Cao Zhongming: The Legacy Of Mergers And Acquisitions Is The Alarm For Blind Restructuring.
In 2014, the number of trading cases of A share listed companies exceeded 4450, with a scale of 1 trillion and 560 billion yuan, involving more than 1783 listed companies, representing an increase of 274% and 210% respectively over the same period in 2013.
Behind all this, the frequent aftermath of mergers and acquisitions is a wake-up call for the blind restructuring of some listed companies.
Listed companies carry out mergers and acquisitions, or carry out multiple industries simultaneously, or solve their problems, or protect their brands, or solve the competition between major shareholders and listed companies.
Through mergers and acquisitions, because of the expansion of asset size, the listed companies have achieved greater growth, but few have achieved real strength.
On the contrary, some listed companies' asset restructuring, such as insider trading, interest pfer, and other irregularities.
In the A share market, this strong combination restructure is what we want. Such a merger and reorganization will really enable the listed companies to become bigger and stronger.
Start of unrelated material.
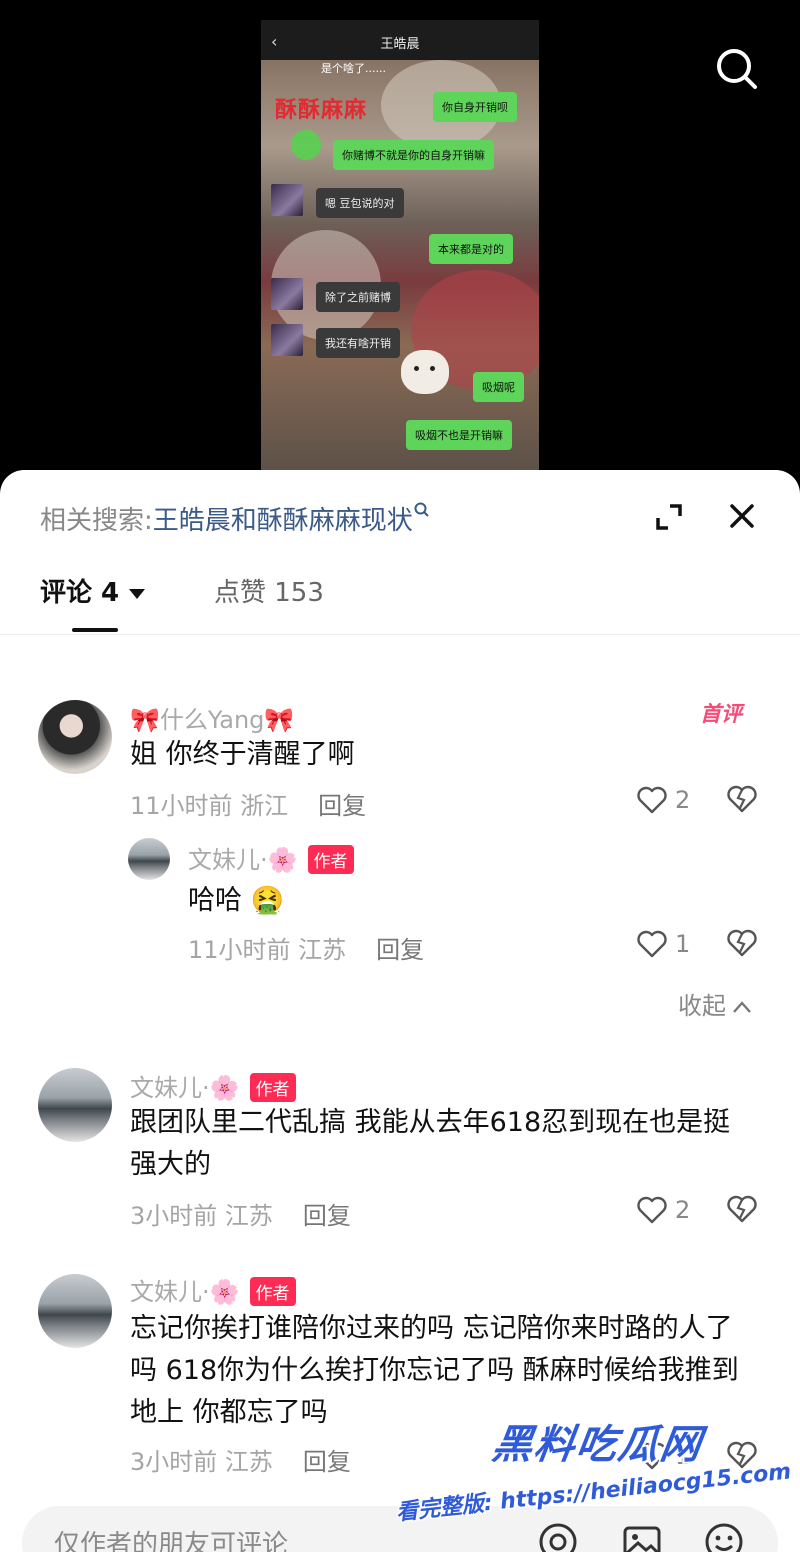 Image resolution: width=800 pixels, height=1552 pixels. What do you see at coordinates (269, 590) in the screenshot?
I see `tab-likes: 点赞 153` at bounding box center [269, 590].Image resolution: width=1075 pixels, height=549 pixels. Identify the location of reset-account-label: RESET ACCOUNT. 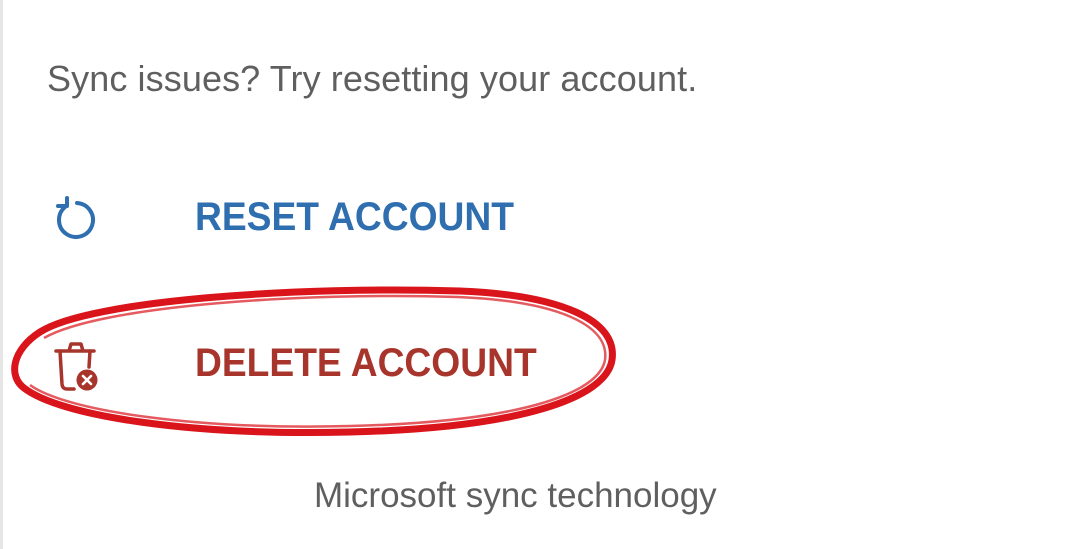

Apart from insider trading and profit pfer, mergers and acquisitions of listed companies also expose many other problems.
Some listed companies are like restructuring "specialized households", what is hot in the market, and what their reorganization targets are closely focused on; some listed companies are frequently involved in asset restructuring for the sake of so-called "market value management", and raise the stock price with the help of asset restructuring. There are many listed companies to implement cross-border restructuring in order to enter a new field.
Corresponding to the hot spot of mergers and acquisitions of listed companies, its sequelae are constantly emerging.
2014, July, China
SFC
Yes.
Listed company
The administrative measures for major asset reorganization and the measures for the acquisition of listed companies have been revised.
The merger and reorganization under the background of deregulation means that the listed companies will not have much restrictions in the future.
However, in view of the frequent occurrence of the sequelae of mergers and acquisitions, the listed companies must carry out checks and checks from various aspects in order to safeguard the interests of investors and listed companies themselves.
For this reason, I have the following suggestions:
First, mergers and acquisitions should be mainly purchased by issuing shares. If the performance commitments are not up to standard, the reorganization plan should indicate that the listed companies have the right to repurchase a certain amount of shares held by the sellers and cancel them at the total price of one yuan.
Since the management method of personal income tax on equity pfer has been put into effect since January 1, 2015, if the merger and acquisition involves personal assets, the cash payment part only needs to meet the needs of relevant individuals to pay taxes.
The issue of shares to buy assets is conducive to preventing the performance of the underlying asset sellers from failing to fulfill their commitments when they fail to meet their performance commitments, and is also good for large shareholders to cancel relevant shares.
Second, right.
Buy
The underlying assets must have a profit requirement, which mainly includes two aspects: first, the assets acquired must have been profitable for 3 consecutive years; two, the profit requirement for performance commitments has increased from 3 to 5 years in general.
Seen from the restructuring plan announced by many listed companies last year, there are not many minority assets in mergers and acquisitions.
If it can not bring profits to listed companies, what is the significance of such mergers and acquisitions?
Third, when implementing mergers and acquisitions, listed companies should not blindly pursue market hot spots or blindly cross border mergers and acquisitions.
Like the first two years of television and mobile tourism has become a hot topic, but these hot assets are highly valued and demanding.
Because the hot spots tend to be cyclical, the volatility and uncertainty of performance are not conducive to the stability and improvement of the performance of listed companies.
As for cross-border mergers and acquisitions, because the management methods and methods of different industries are quite different, it is also a problem whether the listed companies can really do well.